Edit Bead Properties

The Bead context menu item appears upon right-clicking with the pointer over a bead

../../_images/beadContextMenu.png
  • Add Active Bond…: Add a half bond (stub) to a bead; the direction of the bond is perpendicular to the screen
  • Center this bead on origin: Move the bead and all connected beads to the center of the coordinate system, i.e. x = y = z = 0.0 (the center of the coordinate system can be visualized with the axes icon icon-axis and is the intersection of the colored cylinders
  • Center this bead on reference point: Translate this bead and all connected beads to a reference point that is defined in the References tab of the Mesoscale Builder
  • Change bead type: Replace the bead type of this bead by the bead type selected in the Insertion tab (this menu item is only active if the Insertion tab is displayed)
  • Delete bead only: Delete this bead but maintain the half bonds (stubs) of the connected beads as active bonds
  • Delete bead: Delete this bead and all bonds to connected beads
  • Move this bead to reference point: Move only this bead (but not the other beads) to a reference point that is defined in the References tab of the Mesoscale Builder

Hint

To place the center of mass of a mesoscale system at the center of the simulation box, first, compute the Center of mass in the Reference tab, multiply it by -1 and then right-click and select All >> Center to Reference point.

Edit Mesoscale System Properties

The Mesoscale system context menu item appears upon right-clicking with the pointer over a bead

../../_images/mesoscaleSystemMenu.png
  • Center to reference point: Translate the center of mass of this mesoscale system to a reference point that is defined in the References tab of the Mesoscale Builder
  • Delete: Delete this mesoscale system
  • Select mesoscale system: Select this entire mesoscale system
  • Unselect mesoscale system: Clear selection of mesoscale system
  • Rotate: Rotate this mesoscale system around the Reference vector which is defined in the References tab of the Mesoscale Builder, the unit of the rotation angle is degrees.
  • Translate: Translate this mesoscale system parallel to the Reference vector which is defined in the References tab of the Mesoscale Builder; the translation distance is defined by the length of the Reference vector

Create or Delete Bonds

Note

The following menu item only appears if the structure has bonds and if the right-click is over a bond.
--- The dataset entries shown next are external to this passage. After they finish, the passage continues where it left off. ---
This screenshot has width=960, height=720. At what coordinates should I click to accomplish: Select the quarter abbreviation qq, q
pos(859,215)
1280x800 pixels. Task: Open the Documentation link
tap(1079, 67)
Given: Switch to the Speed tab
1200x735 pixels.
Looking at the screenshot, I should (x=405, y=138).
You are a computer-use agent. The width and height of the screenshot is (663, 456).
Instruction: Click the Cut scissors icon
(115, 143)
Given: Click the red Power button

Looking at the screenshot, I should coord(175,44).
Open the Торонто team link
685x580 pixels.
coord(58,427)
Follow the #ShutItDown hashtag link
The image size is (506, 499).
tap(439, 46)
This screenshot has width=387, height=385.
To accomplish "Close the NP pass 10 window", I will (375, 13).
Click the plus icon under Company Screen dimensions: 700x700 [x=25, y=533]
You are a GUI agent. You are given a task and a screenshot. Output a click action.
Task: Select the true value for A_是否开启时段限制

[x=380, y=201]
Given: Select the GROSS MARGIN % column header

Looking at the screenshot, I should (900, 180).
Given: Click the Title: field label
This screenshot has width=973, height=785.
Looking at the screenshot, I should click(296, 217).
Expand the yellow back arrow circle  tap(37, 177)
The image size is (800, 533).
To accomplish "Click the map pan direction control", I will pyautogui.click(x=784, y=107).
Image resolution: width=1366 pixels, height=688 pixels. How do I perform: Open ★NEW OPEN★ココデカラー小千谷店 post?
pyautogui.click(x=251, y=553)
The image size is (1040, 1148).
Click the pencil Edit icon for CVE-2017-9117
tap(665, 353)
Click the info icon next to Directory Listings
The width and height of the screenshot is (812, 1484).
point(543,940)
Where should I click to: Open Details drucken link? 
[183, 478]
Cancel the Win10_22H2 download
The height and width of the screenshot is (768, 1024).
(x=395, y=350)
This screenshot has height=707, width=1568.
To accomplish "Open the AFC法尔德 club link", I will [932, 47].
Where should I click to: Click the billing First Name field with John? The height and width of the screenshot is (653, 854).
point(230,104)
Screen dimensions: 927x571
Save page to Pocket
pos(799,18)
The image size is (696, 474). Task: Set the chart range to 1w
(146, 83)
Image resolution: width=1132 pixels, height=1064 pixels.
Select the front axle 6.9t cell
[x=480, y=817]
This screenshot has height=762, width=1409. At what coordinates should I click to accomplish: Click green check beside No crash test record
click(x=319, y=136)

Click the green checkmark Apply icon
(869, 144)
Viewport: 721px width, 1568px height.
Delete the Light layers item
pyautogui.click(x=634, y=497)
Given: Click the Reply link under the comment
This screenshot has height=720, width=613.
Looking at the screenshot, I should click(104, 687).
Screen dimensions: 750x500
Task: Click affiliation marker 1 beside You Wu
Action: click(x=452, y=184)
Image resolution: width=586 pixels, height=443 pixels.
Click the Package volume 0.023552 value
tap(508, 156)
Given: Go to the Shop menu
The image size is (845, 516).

  • Delete bond…: Deletes the bond underneath the pointer

Note

The following menu item only appears if two beads are selected.

  • Create bond: Create a bond between two selected beads.

Check Macromolecules

  • Check for ring catenation: Determine whether bonds/chains of a mesoscale system go through rings and loops of other mesoscale systems (this is important to avoid ring catenation, in particular in realistic polymer and polyaromatic models)

Create Periodic Structures

  • Create periodic copy: Put all mesoscale systems, beads, etc. in the drawing area in a simulation cell with periodic boundary conditions, such that the resulting structure can be used in calculations with LAMMPS and GIBBS; the cell dimensions are defined in the Cell tab of the Mesoscale Builder

Edit bonds

With the menu item Edit bond… you can create connections between beads, with the Edit Bonds dialogue.

Tag Beads With Labels

With the menu item Bead labels define in sub-menus which bead properties should be displayed as labels next to each bead

../../_images/beadLabelsMenu.png
  • Bead: Display the bead type in the structure
  • Calculated charge: Display the charge that was calculated
  • Name: Display assigned name of the bead
  • Number of bonds: Display number of connections to other beads
  • Point: Display points of bead

2.4.15.4. Insertion Tab

../../_images/mesoscaleInsertionTab.png

Within the insertion tab, you can select beads to add to mesoscale structures in the drawing area and manage the families of beads.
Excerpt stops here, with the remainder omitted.